BSc IT Project Guide: Portfolio Optimization
1. Introduction
Portfolio Optimization is a financial application that helps investors maximize returns and minimize risks by recommending optimized stock portfolios based on historical data, risk appetite, and investment goals. This project uses statistical models and optimization algorithms like the Modern Portfolio Theory (MPT), Sharpe Ratio, and machine learning techniques for recommendation.
2. Objective
The main objective is to design a system that suggests an optimized portfolio of stocks, balancing risk and return. The tool will help users make informed investment decisions based on their risk tolerance and investment horizon.
3. Tools and Technologies
- Python
- Pandas, NumPy, Matplotlib, Seaborn
- Scikit-learn, CVXPY, PyPortfolioOpt
- Yahoo Finance API / Alpha Vantage API
- Jupyter Notebook or Streamlit (for UI)
4. System Features
- Fetch historical stock data from online APIs
- Calculate returns, volatility, and Sharpe ratio
- Perform optimization using MPT or LSTM
- Visualize the efficient frontier
- Recommend portfolio allocations based on constraints
5. Methodology
1. Data Collection: Pull historical stock data using APIs.
2. Data Processing: Clean, normalize, and calculate returns.
3. Modeling: Apply Modern Portfolio Theory and use risk-return metrics.

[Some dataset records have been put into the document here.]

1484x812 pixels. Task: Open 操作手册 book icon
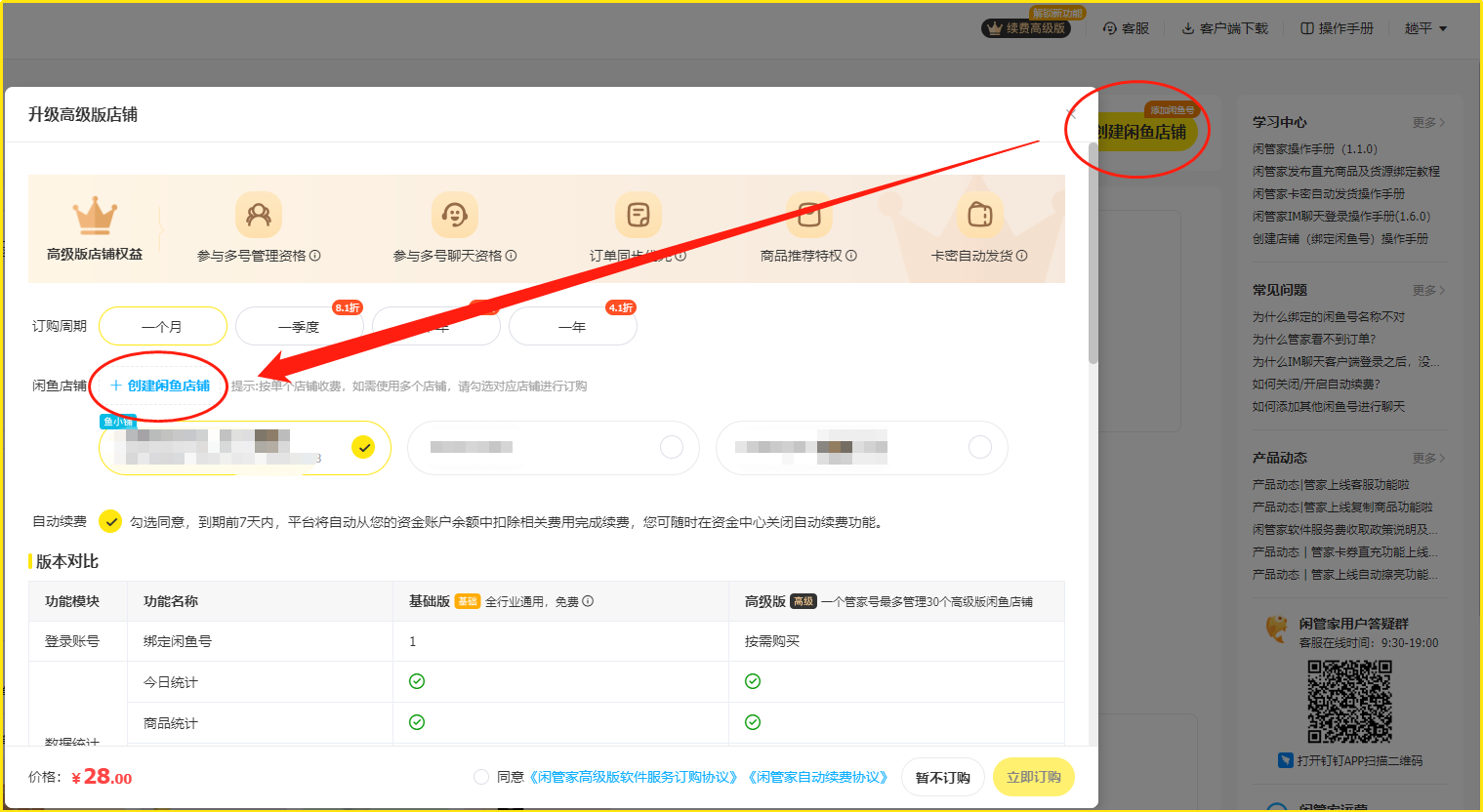pos(1307,28)
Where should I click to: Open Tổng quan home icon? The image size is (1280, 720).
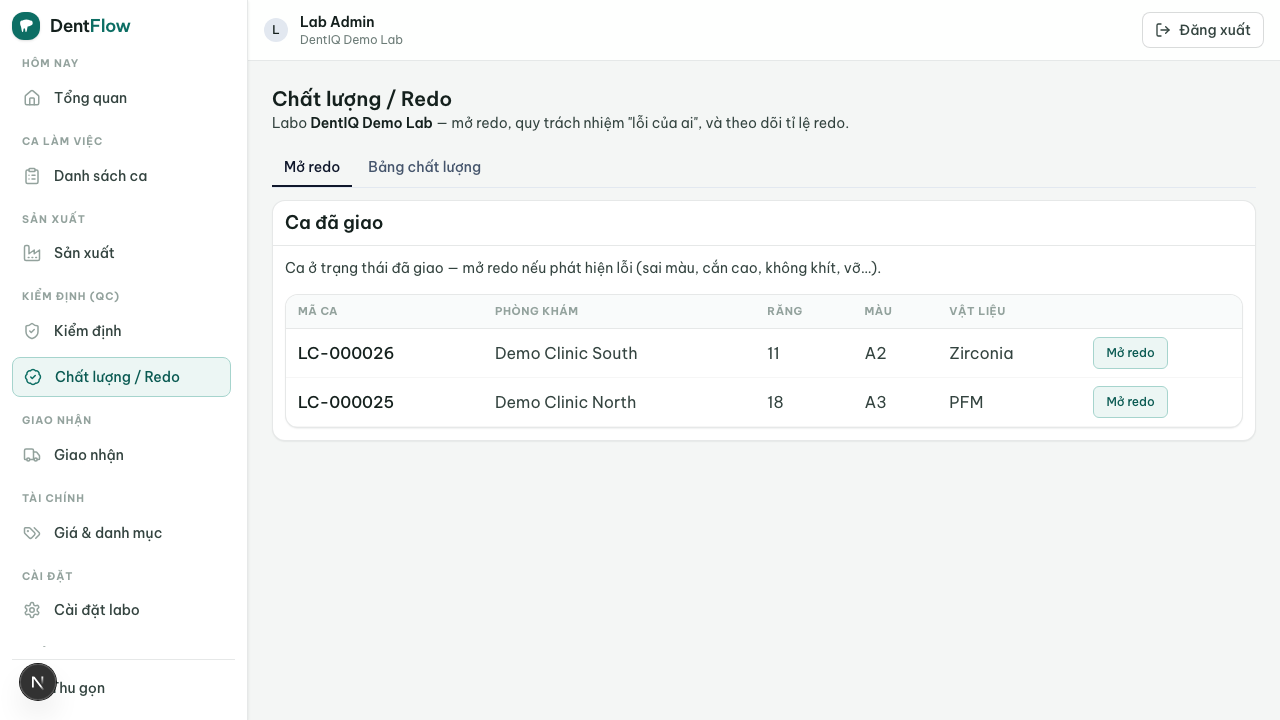coord(32,98)
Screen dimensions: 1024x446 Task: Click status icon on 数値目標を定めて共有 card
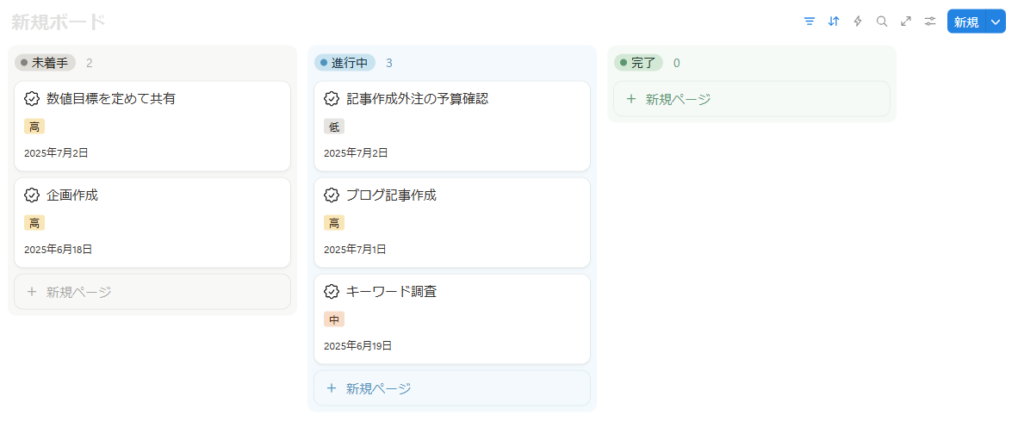coord(32,99)
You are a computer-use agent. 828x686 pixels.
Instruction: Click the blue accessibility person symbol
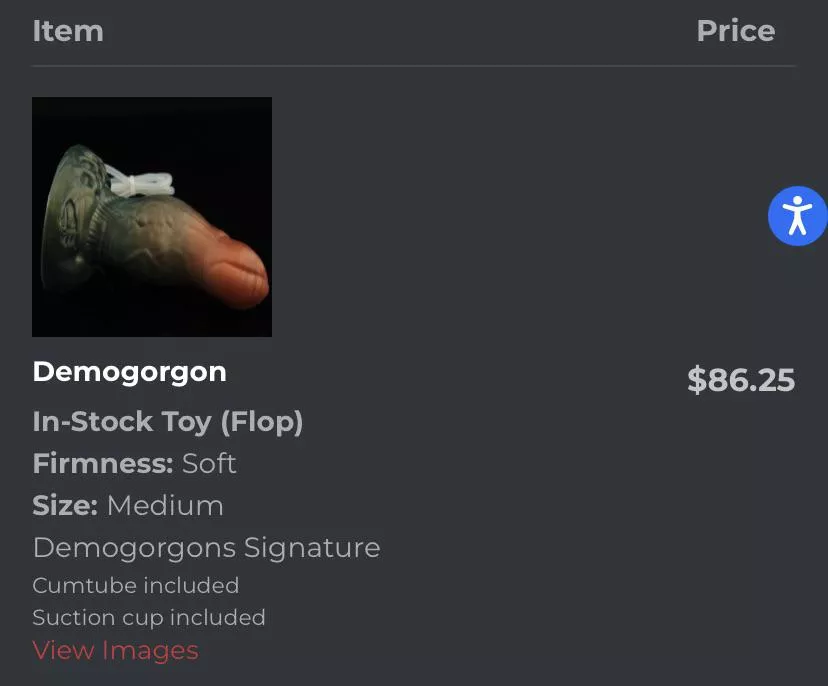coord(797,215)
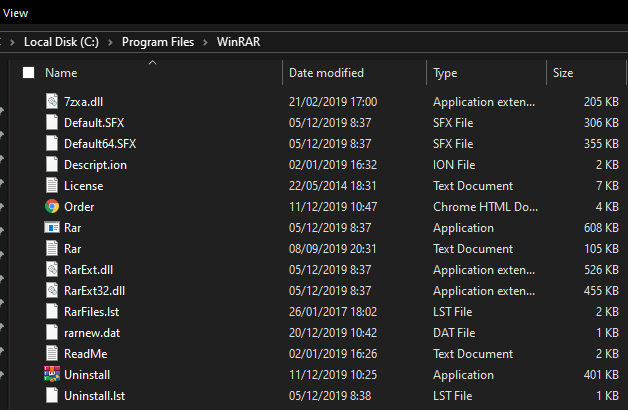
Task: Click the Chrome icon next to Order
Action: tap(53, 206)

4. Optimization: Use mathematical optimization libraries to compute ideal
allocations.
5. Visualization: Use plots for risk-return scatter and efficient frontier.
6. Deployment: Host the system using Streamlit or Flask for user interaction.
6. Expected Output
The user will receive:
- A visualized efficient frontier.
- Portfolio allocations with expected return and risk metrics.
- Option to rebalance based on market updates.
7. Future Scope
- Integrate real-time stock market data.
- Use reinforcement learning for dynamic portfolio adjustment.
- Include multi-asset class optimization.